This Post Will Self Destruct In 10 Seconds

Xerox PARC Exploding Chip

Ah yes, the classic Mission Impossible ultimate message security — after verification and playing the message, poof — it’s gone. You could design explosives into your electronics to have the same effect… or you can use Xerox PARC’s new chip, which features a self-destruct mode.

Wait, what? Yup — some engineer at Xerox decided to develop a chip that can literally self-destruct. It was developed for DARPA’s vanishing programmable resources project, and well, it sounds pretty promising for the future of high-security applications.

The method of self-destruction is actually pretty simple. They’ve printed the chip on a piece of Gorilla Glass that has been ion-exchanged to temper it, which increases the stresses inside the glass. Then, when you want to get rid of the evidence, a small resistor built into the chip starts to heat up. This causes the glass (and circuit) to shatter into a thousand pieces — and since the whole piece of glass was stressed, it continues to break into smaller and smaller pieces, for up to 10 seconds afterwards!

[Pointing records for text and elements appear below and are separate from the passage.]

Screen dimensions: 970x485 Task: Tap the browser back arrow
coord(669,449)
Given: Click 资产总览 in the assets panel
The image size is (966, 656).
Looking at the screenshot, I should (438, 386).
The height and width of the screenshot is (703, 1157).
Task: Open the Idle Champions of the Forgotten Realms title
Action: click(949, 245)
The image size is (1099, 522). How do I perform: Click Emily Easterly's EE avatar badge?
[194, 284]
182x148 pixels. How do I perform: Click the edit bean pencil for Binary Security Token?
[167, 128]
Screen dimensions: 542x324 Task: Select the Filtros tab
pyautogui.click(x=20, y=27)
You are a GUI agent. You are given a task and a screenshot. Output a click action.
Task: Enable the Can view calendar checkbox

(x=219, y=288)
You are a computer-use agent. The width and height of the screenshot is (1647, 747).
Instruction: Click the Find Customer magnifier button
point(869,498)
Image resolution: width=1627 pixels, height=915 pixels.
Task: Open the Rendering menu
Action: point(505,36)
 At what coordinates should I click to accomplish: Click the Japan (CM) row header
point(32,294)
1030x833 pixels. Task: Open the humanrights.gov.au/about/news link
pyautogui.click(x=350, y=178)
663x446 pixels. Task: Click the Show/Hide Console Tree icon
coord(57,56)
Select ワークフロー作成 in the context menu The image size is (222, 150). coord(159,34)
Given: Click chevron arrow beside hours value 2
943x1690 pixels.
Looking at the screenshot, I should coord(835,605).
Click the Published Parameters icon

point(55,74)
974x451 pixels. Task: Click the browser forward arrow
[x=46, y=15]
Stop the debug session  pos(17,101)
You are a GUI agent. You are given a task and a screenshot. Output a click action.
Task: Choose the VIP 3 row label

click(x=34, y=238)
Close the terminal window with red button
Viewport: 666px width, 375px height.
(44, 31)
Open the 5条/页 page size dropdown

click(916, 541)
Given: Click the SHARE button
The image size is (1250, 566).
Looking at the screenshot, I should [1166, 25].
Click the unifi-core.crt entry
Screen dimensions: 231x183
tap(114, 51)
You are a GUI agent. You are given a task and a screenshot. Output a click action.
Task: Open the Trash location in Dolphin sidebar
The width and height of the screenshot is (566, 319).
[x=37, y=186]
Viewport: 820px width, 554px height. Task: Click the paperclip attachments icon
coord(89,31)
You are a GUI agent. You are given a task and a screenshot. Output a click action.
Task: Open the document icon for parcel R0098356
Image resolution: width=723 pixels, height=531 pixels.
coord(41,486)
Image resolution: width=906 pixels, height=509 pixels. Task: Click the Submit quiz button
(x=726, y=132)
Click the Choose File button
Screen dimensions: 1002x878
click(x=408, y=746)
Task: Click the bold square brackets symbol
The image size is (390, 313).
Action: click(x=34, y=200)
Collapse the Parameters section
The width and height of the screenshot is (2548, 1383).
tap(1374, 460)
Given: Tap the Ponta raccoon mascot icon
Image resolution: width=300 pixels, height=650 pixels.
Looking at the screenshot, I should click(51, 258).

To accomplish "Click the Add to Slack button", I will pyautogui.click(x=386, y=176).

There’s a clip embedded below that shows the glass PCB exploding. Don’t miss it! And for more self-destructing projects, don’t forget to check out This Tape Will Self-Destruct!

[via /.]

62 thoughts on “This Post Will Self Destruct In 10 Seconds

  1. Gone are the days of a message written on a photo sensitive medium coated in a mixture, which upon opening, gives rise to a clock reaction, of which the resulting compound spontaneously combusts in contact with air and residual heat from the reaction. The heat also blackening the message a few seconds after opening.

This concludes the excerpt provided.